The upload form I am working on for my company's new quote request page allows files to be uploaded. One thing I had not considered was file name and path length. Are there some best practices to handle these? Also unfortunately I am developing the site on a WAMP stack but the live server is Unix, so things are not identical in both environments.

We're not really concerned about it since very few people actually upload anything and when someone does it's always some reasonable length, but of course we'd like to be prudent and make sure everything is accounted for.

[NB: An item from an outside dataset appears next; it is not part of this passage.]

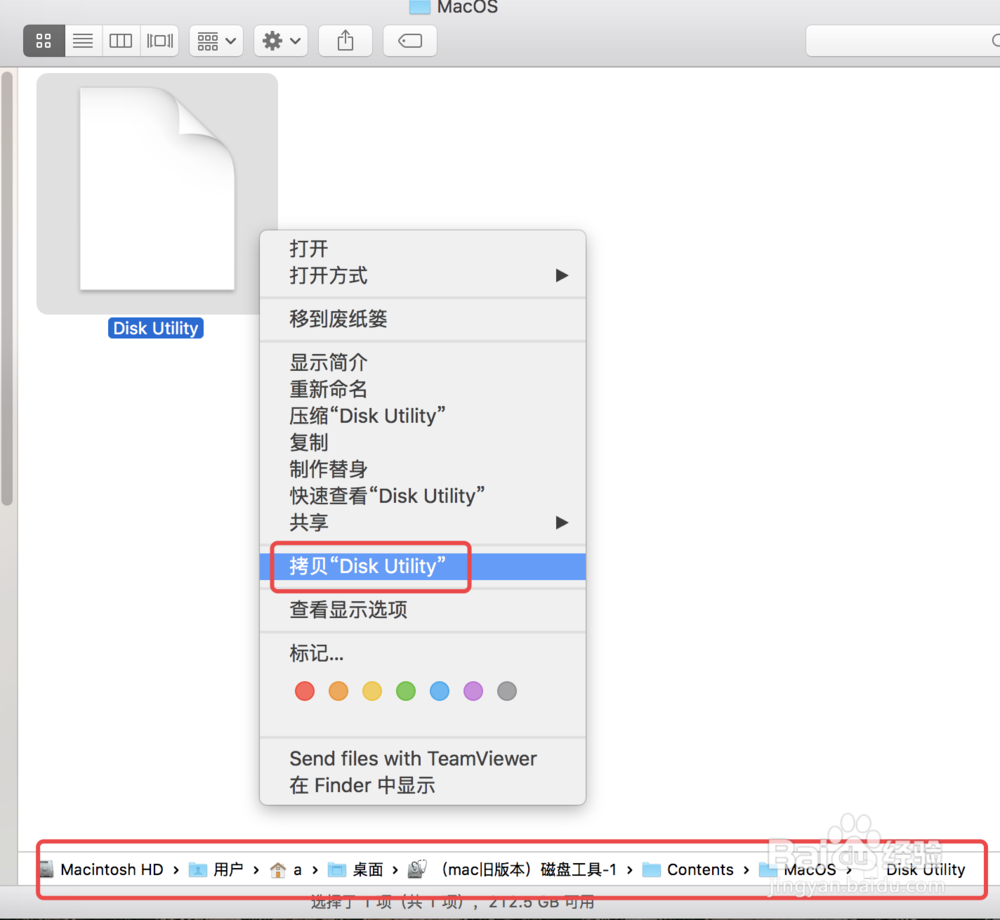1000x920 pixels.
Task: Tag the file with the red color swatch
Action: [x=305, y=691]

Currently I am checking if the file name is longer than 255 characters and just truncating it (while keeping the extension intact), but this doesn't work since move_upload_file() uses the full file path when creating the new file - which is longer than 255 characters. So it seems like you have to know the full length of the path + file name and deal with that - except that means the file name length can't truly use all 255 characters. Any best practices regarding this? My online searching just comes up with results about checking if a file name equals something specific or a specific extension.

Thanks!

    First thing I'd suggest is front-end verification. If you form field has a character limit and you have some JS checking the inputs prior to form submission, it's perhaps less likely to be a problem?

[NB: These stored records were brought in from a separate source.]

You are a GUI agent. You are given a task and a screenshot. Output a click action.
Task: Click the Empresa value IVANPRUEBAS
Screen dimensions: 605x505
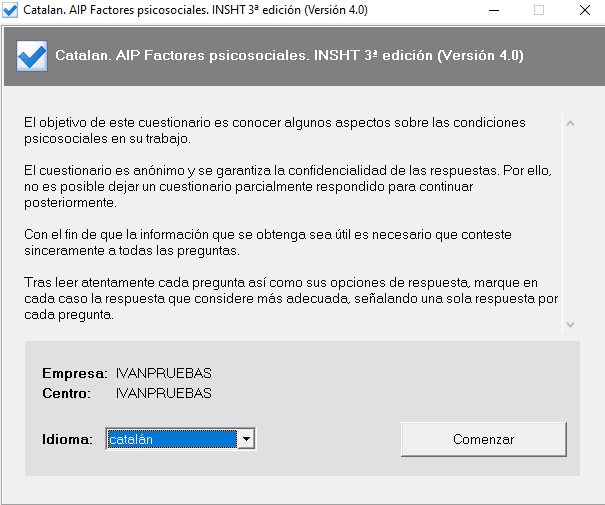pyautogui.click(x=163, y=374)
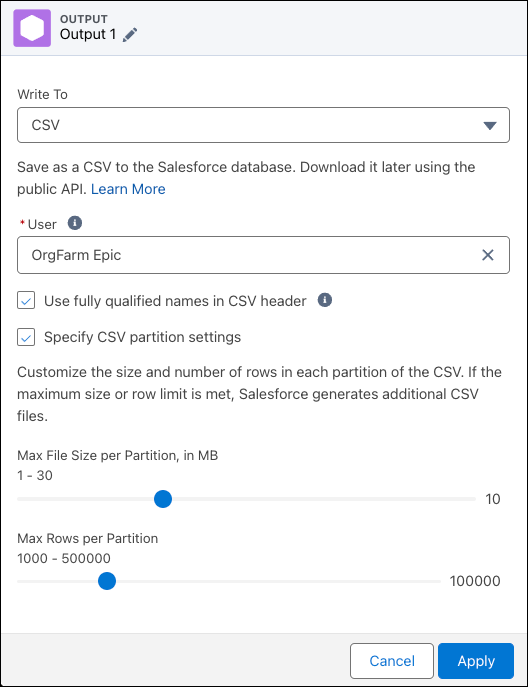Click the Output 1 title text

pos(88,34)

    Of course, management probably wants to know how long it will take to whip up the JS 😉

    From the notes at [man]move_uploaded_file/man:

    Yousef Ismaeil Cliprz wrote:
    <?php
    
    /**
    * Check $_FILES[][name] length.
    *
    * @param (string) $filename - Uploaded file name.
    * @author Yousef Ismaeil Cliprz.
    */
    function check_file_uploaded_length ($filename)
    {
        return (bool) ((mb_strlen($filename,"UTF-8") > 225) ? true : false);
    }

    Looks fairly helpful?

      You should be careful using any uploaded file names to store user input. This opens the door for hackers to over-write important files. Keep in mind that when uploading files, each is given a (very short) filename usually something like /tmp/fsfasdfsfsafsf

      Do you really need all the path info provided with the original file?

        sneakyimp wrote:

        You should be careful using any uploaded file names to store user input. This opens the door for hackers to over-write important files.

        Not to mention uploaders overwriting each others' files by using the same name.

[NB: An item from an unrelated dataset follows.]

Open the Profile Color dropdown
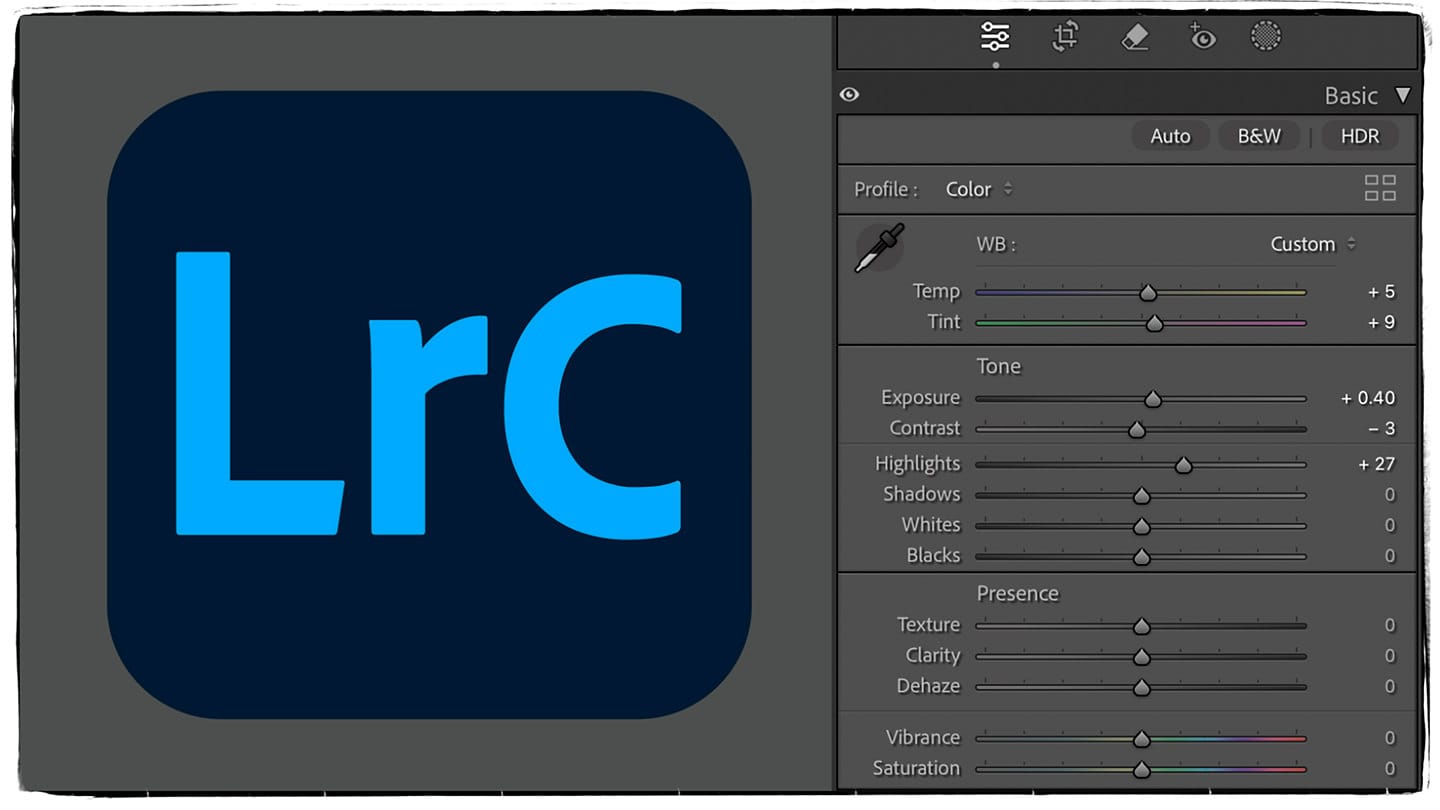 tap(977, 189)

          Thanks for the replies guys!

          dalecosp;11048869 wrote:

          First thing I'd suggest is front-end verification. If you form field has a character limit and you have some JS checking the inputs prior to form submission, it's perhaps less likely to be a problem?

          I do have client-side verification for this, as well as file size and extension (there are server-side checks, too, of course).

          dalecosp;11048869 wrote:

          Looks fairly helpful?

          It is, and I have something similar. The issue is when you move the file, the destination path has a cap as well - which includes the new file name. My intention is to keep as much of the original file name as possible, mostly for reference so when a potential client uploads 5 files, they can be easily referenced. We are prepending their name and company (if entered) to the file name to avoid overwriting existing files (though I believe my manager moves them every now and then). If neither the name or company is entered, then a Unix timestamp is prepended.

          sneakyimp;11048941 wrote:

          You should be careful using any uploaded file names to store user input. This opens the door for hackers to over-write important files. Keep in mind that when uploading files, each is given a (very short) filename usually something like /tmp/fsfasdfsfsafsf

          I am not sure what you mean by "to store user input". The files are stored in a specific folder. I'm not sure how a hacker would be able to overwrite important files. Am I missing something?

          sneakyimp;11048941 wrote:

          Do you really need all the path info provided with the original file?

          No, but I have to provide the destination path.

          Weedpacket;11048945 wrote:

          Not to mention uploaders overwriting each others' files by using the same name.

          We are prepending their name and company name to the file. If neither are entered then a Unix timestamp is prepended. My manager is not really concerned if there happens to be a file overwritten because so few people use the file upload feature. shrug

          In any case, my manager just instructed me to cap it at 100 characters and be done with it, so that is what I have done.

            Why not just a table with 2 columns path_on_disk, original_upload_name and then you can be sure to have unique paths on disk (by checking if the path exists in the db before moving). Also, then you're not concatenating a bunch of things together and hoping the result isn't too long.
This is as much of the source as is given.